25.03.2021 – offenes Treffen Jugendmedienschutz
Jugendmedienschutz ist nach wie vor ein wichtiges Thema. Die Fachgruppe Jugendmedienschutz der GMK veranstaltet am 25.03.2021 von 17 bis 19 Uhr ein offenes Treffen, um aktuelle Entwicklungen in den Blick zu nehmen und ein Positionspapier zur medienpädagogischen Sicht auf Jugendmedienschutz fortzuschreiben. Anmeldungen bis 20.03. bitte an den Sprecher der Fachgruppe, Björn Schreiber.
Filmtipp
„Der Werbe-Check“
Werbung ist aus unserem Alltag nicht mehr wegzudenken. Egal ob auf der Straße, in Zeitschriften, im Fernsehen und im Internet: Werbung ist omnipräsent; laut einer Untersuchung hat jede und jeder von uns über 6.000 Werbekontakte pro Tag! Checker Tobi widmet sich im vorliegenden Film dem Thema Werbung – vor allem, welche Wirkung sie auf junge Menschen hat.
Mekomat
Verification Handbook
Die Landesmedienanstalt NRW hat eine deutsche Übersetzung des Verification Handbook vorgestellt, die in grundsätzlichen Informationen und mit konkreten Fallbeispielen vermitteln will, wie Nutzer:innen anhand konkreter Fallbeispiele Desinformation und Medienmanipulation aufdecken können.
Zertifikatskurs #mepps
Medienpraxis online
Nachdem der laufende Kurs mehrmals verschoben werden musste, finden diese Woche die medienpraktischen Anteile des Zertifikatskurses zum ersten Mal rein online statt. Aufgrund der unklaren Lage musste der für dieses Jahr geplante Kursdurchgang komplett verschoben werden; eine neue Ausschreibung für einen weiteren Kurs gibt es daher erst Anfang 2022.
Kooperationspartner
Materialsammlung zu Desinformation und Medienbildung
Basierend auf dem Safer Internet Day am 09. Februar 2021 bringt Klicksafe einen neuen Themenbereich auf Ihrer Homepage zum Thema „Desinformation und Medienbildung“ heraus. Hier werden neben Informationstexten auch Materialien für Zuhause und die Schule gesammelt und präsentiert.
Kinderrechte online
Welche Perspektive haben eigentlich Kinder auf ihre Rechte in der digitalen Welt? Wie steht es um Meinungsfreiheit, Zugang zu Informationen und Schutz vor Gewalt? Acht Voraussetzungen müssen für ein sicheres und kindergerechtes Internet erfüllt sein.
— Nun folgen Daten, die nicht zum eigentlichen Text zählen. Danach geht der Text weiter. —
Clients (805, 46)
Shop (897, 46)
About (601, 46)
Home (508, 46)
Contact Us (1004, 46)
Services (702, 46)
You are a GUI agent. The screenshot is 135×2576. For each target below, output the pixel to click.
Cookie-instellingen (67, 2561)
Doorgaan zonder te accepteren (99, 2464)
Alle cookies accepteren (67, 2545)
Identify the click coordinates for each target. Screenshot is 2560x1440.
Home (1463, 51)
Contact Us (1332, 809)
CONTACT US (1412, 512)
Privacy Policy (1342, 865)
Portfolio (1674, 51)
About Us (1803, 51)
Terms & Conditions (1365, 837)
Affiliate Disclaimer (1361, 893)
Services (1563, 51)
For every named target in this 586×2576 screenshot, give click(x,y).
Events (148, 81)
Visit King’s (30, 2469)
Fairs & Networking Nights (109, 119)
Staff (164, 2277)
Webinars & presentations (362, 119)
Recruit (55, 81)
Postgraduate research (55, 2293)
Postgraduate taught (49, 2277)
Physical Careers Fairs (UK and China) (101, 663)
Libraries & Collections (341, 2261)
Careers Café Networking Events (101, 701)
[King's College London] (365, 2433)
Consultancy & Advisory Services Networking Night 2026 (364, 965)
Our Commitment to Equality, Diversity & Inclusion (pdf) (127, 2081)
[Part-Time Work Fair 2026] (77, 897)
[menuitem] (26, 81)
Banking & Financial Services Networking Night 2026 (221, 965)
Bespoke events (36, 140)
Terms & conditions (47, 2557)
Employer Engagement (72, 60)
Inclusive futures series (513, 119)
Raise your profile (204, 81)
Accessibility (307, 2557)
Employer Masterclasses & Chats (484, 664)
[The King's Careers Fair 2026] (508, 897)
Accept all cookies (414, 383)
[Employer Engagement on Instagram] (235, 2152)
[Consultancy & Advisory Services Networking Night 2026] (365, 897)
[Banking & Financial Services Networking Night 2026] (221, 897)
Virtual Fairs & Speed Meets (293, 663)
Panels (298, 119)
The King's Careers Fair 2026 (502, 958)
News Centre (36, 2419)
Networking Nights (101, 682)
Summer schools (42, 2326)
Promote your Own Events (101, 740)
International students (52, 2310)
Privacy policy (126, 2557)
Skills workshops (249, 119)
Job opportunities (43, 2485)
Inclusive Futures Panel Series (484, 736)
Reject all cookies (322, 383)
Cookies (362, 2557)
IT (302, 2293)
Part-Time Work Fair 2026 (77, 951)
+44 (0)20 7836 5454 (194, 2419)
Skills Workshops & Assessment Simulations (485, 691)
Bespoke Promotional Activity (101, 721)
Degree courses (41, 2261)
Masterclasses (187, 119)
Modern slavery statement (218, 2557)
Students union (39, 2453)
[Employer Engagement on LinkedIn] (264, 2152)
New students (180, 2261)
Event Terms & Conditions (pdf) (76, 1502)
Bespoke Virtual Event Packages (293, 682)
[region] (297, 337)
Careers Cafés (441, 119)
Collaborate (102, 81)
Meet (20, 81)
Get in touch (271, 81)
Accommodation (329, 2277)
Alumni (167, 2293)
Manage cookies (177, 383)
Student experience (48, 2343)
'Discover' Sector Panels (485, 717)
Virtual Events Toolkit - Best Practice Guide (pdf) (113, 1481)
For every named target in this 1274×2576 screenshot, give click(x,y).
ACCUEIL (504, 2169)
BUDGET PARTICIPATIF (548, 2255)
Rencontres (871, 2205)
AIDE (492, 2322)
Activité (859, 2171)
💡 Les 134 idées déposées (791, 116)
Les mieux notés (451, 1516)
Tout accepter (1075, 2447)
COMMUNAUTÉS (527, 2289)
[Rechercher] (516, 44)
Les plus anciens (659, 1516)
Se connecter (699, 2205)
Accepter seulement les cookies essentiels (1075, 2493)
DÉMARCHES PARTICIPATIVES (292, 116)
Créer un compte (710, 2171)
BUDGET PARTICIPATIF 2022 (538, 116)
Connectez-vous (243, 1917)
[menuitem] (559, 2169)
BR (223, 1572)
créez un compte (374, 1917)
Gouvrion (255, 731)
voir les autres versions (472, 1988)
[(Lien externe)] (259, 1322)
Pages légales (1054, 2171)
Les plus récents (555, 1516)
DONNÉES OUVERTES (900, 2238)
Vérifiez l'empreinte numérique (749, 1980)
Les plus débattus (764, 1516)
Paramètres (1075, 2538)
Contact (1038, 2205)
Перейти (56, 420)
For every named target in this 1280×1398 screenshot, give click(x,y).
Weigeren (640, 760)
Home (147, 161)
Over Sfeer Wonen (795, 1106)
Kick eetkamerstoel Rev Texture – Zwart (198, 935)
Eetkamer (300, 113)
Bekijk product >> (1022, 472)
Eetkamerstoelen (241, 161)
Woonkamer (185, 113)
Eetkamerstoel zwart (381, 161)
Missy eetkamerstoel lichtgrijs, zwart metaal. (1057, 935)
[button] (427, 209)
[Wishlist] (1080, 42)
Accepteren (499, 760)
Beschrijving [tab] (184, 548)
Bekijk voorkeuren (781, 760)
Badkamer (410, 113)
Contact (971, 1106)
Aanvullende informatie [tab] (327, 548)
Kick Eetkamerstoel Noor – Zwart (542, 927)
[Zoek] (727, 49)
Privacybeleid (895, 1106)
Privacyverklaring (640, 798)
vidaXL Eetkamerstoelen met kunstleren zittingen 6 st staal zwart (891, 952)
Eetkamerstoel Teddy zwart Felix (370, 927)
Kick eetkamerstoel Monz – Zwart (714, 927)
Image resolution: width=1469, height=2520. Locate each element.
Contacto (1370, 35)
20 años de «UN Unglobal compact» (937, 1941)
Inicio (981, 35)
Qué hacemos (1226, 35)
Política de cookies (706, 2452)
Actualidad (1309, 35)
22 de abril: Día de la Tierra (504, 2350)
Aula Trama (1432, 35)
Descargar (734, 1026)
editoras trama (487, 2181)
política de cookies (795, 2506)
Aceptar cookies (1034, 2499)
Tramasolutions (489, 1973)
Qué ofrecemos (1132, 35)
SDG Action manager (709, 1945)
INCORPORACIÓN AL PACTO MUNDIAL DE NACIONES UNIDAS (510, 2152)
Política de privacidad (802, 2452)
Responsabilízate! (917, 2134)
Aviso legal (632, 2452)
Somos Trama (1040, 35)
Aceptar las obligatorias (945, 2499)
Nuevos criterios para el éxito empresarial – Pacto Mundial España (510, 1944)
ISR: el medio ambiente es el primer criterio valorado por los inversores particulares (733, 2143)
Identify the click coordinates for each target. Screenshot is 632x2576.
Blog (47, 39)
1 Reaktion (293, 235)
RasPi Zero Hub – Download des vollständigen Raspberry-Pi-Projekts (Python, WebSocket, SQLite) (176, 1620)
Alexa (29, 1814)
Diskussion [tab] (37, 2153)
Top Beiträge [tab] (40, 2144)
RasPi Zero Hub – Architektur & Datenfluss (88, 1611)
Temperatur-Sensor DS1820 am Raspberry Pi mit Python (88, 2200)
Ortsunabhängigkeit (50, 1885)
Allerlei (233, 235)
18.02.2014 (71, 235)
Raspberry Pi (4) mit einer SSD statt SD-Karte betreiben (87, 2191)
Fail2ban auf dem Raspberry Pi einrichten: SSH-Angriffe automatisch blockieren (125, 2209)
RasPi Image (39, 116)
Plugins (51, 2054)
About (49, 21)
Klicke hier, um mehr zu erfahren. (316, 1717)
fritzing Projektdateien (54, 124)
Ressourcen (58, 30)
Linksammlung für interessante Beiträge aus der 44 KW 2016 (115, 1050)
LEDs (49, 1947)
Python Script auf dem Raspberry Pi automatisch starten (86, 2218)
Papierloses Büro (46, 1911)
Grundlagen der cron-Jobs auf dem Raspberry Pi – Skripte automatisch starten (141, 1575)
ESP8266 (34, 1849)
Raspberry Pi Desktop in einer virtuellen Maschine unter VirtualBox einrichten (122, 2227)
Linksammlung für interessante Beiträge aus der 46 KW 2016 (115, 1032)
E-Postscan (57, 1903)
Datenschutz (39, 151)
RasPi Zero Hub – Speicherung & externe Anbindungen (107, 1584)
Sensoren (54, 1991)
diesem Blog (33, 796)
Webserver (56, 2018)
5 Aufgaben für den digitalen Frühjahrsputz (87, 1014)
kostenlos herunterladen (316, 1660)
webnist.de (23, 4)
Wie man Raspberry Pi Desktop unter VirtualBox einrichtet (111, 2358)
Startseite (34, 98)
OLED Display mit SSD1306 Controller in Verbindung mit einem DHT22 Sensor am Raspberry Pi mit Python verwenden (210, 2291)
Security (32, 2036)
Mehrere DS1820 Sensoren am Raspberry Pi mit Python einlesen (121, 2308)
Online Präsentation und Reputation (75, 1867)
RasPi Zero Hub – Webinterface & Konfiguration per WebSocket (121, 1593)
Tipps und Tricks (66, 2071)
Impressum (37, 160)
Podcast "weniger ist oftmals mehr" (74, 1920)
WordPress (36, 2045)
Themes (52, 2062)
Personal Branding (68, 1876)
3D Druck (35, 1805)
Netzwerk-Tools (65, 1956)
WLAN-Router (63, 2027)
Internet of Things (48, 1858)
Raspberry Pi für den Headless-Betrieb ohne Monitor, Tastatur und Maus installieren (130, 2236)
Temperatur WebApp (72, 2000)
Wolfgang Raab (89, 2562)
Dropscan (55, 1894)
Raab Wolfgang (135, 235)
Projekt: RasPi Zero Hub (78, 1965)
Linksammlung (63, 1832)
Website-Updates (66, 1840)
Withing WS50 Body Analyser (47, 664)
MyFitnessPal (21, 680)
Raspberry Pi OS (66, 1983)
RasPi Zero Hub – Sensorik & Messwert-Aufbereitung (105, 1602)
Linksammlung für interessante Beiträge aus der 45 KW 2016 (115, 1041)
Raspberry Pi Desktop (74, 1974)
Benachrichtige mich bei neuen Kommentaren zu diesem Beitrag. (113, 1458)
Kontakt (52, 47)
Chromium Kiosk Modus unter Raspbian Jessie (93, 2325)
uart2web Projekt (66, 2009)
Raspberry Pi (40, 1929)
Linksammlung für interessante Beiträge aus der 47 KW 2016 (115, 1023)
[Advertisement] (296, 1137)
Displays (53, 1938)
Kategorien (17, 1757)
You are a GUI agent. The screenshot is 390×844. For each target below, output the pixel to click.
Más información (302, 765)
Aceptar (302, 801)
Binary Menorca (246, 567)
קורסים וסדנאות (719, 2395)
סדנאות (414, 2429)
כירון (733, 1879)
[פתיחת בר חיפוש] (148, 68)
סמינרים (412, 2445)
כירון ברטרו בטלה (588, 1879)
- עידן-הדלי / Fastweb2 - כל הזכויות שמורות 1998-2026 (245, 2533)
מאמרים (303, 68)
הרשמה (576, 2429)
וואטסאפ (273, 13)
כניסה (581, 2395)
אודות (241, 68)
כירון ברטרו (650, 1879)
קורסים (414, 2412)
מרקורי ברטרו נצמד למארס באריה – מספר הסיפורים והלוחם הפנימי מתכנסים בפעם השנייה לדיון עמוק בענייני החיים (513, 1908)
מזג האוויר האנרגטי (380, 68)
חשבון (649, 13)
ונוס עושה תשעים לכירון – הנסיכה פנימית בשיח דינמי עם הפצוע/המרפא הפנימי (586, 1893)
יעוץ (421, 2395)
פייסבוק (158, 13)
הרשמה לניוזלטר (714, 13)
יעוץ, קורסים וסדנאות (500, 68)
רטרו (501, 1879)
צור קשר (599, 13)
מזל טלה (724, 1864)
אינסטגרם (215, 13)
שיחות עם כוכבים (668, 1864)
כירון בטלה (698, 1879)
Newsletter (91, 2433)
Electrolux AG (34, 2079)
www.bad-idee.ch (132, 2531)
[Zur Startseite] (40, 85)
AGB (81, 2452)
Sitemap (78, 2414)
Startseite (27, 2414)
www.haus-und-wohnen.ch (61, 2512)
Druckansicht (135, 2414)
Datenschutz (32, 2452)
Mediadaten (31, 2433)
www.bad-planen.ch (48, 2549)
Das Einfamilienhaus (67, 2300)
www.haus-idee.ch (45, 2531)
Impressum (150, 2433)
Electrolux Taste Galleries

Interaktiver Actionbound zum SID
Verschwörungserzählungen und Fake News zu erkennen, ist Grundlage des Actionbounds für Jugendliche. Das interaktive Spiel wurde von Klicksafe zum Safer Internet Day herausgebracht und dient als Medium, damit Kinder und Jugendliche durch Erfragen und Hinterfragen von News und Fakten lernen, Verschwörungstheorien zu erkennen und einzuschätzen.
Fundstücke des Monats
Warum werden Science-Influencer:innen so oft geklickt?
Warum haben Wissenschaftsjournalist:innen wie Mai Thi Nguyen-Kim oder Jacob Beautemps eigentlich so viel Zulauf – und zwar mehr als die Erklärvideos klassischer Wissenschaftseinrichtungen? Wieso erreichen YouTuber:innen mit Wissenschaftsthemen mehr Follower:innen als Videos von Hochschulen? Diesen Fragen geht eine Studie der Uni Trier nach.
Ein Leitfaden zum Blended Learning
Wie baue ich, auch digital, eine starke Beziehung zu den Schüler:innen auf?
Wie motiviere ich in digitalen Lernsettings und welche Möglichkeiten der Gestaltung können in hybriden Settings angewendet werden? Diese Fragen werden im Leitfaden zum „Blended Learning für Lehrer:innen“ ausführlich beantwortet – aus der Praxis, in Online-Zusammenarbeit vieler Autor:innen.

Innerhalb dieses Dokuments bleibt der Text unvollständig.